Kemampuan teknis dan komunikasi itu juga yang membuatnya dipercaya mewakili rekan-rekannya melanglang buana ke sejumlah negara maju untuk memperkenalkan industri tenun. Negara seperti Cina, Jepang, dan Amerika Serikat sudah ia datangi. ”Tahun lalu, bersama perancang busana Sebastian Gunawan dan Agam Riyadi, kami ikut meramaikan peragaan busana tenun ikat garut,” katanya.

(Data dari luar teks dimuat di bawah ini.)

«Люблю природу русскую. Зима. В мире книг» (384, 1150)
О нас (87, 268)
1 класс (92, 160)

Keuntungan besar bukan semata-mata hal yang dicari Hendar dan petenun lainnya. Mereka pun membagi rezeki yang mereka terima. Mereka sepakat menyumbangkan Rp 200 untuk setiap meter produksi tenun ikat.
Terakhir, uang yang dikumpulkan sebanyak Rp 5,7 juta untuk biaya perbaikan jalan desa yang rusak sepanjang 200 meter. Donasi bagi warga yang sakit juga diberikan. Untuk warga tidak mampu yang sakit, petenun terbiasa menyumbang Rp 200.000-Rp 250.000 per orang. Bukan untuk menyembuhkan, tetapi setidaknya meringankan beban.
”Kami tidak ingin berhenti. Saat ini, kami tengah menggodok ide budidaya pohon murbei dan ulat sutra dalam negeri. Keinginan itu akan digabungkan dengan ide rencana kampung wisata tenun Panawuan. Semoga saja ide besar itu bisa diwujudkan,” kata Hendar.